◆ HOW TO COMPLETE THIS TASK
Please copy every line of the records below that holds the word "computer".

◆ RECORD EXTRACTS
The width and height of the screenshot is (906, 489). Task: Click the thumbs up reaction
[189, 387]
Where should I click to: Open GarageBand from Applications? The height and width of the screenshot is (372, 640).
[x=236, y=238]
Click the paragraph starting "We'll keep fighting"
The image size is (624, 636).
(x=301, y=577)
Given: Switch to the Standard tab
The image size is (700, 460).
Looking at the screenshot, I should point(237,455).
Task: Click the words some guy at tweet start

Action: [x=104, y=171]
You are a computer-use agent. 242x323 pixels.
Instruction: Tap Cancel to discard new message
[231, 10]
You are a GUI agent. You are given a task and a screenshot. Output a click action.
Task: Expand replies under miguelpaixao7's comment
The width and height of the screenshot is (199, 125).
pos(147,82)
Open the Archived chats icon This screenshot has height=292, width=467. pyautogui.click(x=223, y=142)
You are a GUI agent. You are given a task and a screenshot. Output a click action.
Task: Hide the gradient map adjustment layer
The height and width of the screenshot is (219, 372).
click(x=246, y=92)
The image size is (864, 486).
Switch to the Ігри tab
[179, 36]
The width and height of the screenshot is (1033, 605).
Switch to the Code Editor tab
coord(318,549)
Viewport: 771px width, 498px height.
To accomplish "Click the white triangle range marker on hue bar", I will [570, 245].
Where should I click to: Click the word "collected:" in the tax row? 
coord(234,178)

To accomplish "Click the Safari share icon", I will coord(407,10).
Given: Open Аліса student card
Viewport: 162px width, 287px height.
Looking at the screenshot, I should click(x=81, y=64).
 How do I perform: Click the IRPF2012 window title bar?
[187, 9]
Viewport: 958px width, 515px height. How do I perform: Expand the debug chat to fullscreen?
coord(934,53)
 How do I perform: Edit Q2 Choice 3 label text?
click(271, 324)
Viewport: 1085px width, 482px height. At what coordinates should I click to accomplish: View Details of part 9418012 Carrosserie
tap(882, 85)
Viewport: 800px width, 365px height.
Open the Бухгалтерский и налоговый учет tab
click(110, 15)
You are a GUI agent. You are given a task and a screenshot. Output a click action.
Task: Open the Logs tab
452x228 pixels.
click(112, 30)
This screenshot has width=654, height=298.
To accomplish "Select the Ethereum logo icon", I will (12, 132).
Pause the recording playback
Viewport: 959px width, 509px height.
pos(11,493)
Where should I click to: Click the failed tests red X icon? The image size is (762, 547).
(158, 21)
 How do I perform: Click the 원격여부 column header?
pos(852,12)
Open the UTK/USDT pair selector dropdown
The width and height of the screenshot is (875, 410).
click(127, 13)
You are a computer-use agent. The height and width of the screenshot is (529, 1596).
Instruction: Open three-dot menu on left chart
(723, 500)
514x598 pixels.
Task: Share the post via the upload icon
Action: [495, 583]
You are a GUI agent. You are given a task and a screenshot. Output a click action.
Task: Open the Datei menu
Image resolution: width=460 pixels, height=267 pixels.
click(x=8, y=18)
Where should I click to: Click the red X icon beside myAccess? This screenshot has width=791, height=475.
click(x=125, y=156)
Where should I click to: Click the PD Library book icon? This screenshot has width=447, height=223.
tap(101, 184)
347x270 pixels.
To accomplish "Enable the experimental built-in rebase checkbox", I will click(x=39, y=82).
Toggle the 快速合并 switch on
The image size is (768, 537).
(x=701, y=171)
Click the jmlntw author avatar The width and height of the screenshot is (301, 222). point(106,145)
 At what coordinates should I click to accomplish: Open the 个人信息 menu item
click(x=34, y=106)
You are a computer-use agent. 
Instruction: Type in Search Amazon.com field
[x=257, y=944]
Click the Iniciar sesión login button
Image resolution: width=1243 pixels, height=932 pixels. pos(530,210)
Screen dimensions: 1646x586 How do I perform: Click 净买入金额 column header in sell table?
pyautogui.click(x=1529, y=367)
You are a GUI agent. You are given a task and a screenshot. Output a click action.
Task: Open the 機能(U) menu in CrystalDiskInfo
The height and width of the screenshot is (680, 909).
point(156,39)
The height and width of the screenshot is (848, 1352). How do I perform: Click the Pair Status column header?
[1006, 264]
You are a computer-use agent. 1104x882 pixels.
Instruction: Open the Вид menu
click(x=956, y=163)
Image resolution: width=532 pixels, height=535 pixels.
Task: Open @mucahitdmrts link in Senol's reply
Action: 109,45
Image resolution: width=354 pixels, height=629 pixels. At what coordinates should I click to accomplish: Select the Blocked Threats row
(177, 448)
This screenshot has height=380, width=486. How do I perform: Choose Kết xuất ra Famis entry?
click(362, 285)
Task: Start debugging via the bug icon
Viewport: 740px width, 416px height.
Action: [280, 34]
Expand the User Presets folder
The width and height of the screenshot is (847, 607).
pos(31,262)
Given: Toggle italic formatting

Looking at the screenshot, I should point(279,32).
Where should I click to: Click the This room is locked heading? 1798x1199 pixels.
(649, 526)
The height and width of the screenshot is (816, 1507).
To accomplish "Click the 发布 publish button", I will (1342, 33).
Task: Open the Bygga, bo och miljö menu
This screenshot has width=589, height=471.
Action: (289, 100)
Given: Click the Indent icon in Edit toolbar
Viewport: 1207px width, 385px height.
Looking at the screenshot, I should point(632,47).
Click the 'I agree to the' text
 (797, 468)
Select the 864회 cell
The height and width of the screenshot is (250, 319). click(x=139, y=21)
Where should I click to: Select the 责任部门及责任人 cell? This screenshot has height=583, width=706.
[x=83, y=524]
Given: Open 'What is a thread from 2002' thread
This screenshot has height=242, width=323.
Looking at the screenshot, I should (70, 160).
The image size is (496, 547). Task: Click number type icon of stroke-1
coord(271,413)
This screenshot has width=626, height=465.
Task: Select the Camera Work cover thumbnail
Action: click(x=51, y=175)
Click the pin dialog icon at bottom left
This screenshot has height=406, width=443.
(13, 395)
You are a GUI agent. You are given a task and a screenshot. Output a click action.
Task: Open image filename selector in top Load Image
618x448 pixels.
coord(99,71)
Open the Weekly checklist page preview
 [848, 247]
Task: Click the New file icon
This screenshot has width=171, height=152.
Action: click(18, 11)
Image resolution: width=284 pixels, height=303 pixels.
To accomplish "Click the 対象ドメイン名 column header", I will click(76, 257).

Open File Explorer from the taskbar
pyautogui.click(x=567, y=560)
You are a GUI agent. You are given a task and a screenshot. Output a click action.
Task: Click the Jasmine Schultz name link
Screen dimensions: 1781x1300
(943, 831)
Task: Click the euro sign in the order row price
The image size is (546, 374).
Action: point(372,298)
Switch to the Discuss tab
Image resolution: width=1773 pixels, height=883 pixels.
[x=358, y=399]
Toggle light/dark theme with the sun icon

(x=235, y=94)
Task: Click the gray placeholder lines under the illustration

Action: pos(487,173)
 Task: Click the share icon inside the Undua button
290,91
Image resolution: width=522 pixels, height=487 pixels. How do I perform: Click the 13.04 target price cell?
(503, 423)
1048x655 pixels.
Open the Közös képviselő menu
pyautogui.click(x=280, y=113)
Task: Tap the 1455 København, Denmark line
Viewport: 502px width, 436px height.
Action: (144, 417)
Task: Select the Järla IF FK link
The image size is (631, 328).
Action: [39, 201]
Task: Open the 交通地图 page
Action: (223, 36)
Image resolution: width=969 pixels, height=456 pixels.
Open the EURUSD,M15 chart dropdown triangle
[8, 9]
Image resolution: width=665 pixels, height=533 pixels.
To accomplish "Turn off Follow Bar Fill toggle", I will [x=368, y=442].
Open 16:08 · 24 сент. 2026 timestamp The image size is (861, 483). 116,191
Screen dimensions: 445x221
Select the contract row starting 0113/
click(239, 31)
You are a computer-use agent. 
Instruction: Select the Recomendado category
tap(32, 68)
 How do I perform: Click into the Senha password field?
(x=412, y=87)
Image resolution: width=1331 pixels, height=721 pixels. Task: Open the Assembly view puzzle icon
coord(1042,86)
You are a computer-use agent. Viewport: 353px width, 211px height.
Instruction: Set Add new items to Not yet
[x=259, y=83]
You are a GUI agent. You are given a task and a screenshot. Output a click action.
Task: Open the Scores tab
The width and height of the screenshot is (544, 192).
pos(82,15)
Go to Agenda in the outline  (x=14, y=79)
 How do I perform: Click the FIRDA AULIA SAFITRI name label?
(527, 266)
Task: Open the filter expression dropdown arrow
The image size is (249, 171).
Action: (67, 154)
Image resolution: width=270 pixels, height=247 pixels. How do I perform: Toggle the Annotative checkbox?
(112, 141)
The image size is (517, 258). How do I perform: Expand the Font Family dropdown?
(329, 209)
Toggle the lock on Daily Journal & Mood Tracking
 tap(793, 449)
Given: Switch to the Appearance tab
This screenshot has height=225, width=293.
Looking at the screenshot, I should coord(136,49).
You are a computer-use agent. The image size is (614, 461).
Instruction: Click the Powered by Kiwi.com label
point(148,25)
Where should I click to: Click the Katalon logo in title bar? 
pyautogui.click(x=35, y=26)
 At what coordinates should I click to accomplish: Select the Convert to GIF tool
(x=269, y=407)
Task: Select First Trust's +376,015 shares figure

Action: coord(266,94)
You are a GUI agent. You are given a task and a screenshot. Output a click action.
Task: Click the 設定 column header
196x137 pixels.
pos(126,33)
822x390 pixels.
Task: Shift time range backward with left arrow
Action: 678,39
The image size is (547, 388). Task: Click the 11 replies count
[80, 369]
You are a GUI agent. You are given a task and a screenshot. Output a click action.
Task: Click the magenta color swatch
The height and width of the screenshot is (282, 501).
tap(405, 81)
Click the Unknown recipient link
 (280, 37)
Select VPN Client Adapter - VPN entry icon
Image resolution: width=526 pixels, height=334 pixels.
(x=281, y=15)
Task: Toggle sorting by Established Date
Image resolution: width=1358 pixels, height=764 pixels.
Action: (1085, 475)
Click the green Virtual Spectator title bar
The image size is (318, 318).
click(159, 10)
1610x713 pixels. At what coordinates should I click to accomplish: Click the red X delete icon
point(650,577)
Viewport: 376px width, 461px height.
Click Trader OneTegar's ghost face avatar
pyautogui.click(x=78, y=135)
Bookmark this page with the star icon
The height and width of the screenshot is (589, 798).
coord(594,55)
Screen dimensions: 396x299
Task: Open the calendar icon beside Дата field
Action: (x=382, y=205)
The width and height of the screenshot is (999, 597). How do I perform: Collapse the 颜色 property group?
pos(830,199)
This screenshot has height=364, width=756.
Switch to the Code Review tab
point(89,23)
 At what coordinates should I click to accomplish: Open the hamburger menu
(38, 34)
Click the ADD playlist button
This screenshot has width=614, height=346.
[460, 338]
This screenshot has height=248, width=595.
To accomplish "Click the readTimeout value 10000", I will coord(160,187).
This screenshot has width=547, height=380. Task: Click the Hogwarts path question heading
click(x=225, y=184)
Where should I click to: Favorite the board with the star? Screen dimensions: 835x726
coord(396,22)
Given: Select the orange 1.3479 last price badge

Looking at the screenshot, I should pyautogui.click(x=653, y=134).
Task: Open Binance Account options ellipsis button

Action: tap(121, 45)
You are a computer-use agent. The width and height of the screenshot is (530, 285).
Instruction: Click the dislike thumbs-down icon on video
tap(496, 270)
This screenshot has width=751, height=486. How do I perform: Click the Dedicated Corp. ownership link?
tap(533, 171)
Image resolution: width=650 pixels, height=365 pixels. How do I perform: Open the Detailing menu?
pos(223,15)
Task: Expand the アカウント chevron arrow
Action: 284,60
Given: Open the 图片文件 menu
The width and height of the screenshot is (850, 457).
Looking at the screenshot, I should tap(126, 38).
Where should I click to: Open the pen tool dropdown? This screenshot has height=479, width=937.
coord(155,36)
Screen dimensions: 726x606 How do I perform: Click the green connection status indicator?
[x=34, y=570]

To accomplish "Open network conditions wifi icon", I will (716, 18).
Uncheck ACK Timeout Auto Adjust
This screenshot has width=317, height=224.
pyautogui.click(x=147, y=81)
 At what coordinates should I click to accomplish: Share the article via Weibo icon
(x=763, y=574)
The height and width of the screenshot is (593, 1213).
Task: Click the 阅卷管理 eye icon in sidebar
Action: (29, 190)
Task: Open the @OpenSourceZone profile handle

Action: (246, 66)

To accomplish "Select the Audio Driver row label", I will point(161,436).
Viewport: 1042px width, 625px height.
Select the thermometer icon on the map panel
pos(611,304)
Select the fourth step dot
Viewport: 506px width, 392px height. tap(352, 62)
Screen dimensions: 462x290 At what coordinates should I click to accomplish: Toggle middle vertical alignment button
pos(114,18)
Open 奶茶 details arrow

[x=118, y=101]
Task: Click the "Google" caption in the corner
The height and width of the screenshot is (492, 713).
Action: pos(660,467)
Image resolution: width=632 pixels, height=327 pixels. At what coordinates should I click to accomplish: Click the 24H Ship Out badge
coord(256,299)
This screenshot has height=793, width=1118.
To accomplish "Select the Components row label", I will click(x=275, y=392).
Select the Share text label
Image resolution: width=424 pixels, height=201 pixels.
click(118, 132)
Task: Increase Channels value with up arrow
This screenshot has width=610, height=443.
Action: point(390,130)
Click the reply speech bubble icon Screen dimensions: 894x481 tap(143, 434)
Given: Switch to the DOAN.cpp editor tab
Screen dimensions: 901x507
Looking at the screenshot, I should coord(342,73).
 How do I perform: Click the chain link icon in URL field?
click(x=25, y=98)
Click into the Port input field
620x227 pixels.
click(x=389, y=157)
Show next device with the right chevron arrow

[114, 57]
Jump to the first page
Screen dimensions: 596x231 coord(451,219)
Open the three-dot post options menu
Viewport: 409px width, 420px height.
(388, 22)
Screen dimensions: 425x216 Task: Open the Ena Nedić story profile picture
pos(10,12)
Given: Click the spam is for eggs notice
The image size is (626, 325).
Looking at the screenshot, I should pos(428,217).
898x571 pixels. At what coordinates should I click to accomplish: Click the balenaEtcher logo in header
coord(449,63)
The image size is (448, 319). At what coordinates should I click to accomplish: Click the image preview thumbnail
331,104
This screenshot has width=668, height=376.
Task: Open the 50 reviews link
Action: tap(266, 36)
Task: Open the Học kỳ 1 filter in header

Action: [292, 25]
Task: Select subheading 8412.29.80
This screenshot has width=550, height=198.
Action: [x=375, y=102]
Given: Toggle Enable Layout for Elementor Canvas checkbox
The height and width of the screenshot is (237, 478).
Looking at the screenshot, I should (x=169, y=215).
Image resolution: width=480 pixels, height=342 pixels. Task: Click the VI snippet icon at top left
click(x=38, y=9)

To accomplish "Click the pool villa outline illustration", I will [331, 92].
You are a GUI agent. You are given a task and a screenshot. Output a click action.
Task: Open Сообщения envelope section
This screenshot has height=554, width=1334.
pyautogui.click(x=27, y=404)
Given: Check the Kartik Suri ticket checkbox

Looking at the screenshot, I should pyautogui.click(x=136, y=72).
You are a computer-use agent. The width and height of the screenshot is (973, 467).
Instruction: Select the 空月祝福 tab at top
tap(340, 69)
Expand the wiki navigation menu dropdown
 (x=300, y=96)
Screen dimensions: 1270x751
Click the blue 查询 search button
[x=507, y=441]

◆ EXPECTED ANSWER
You are a computer-use agent. 242x323 pixels.
You are a computer-use agent. The height and width of the screenshot is (529, 1596).
You are a computer-use agent. 
You are a computer-use agent. 1104x882 pixels.
You are a computer-use agent. 
You are a computer-use agent. Viewport: 353px width, 211px height.
You are a computer-use agent. The image size is (614, 461).
You are a computer-use agent. The width and height of the screenshot is (530, 285).
You are a computer-use agent. The width and height of the screenshot is (973, 467).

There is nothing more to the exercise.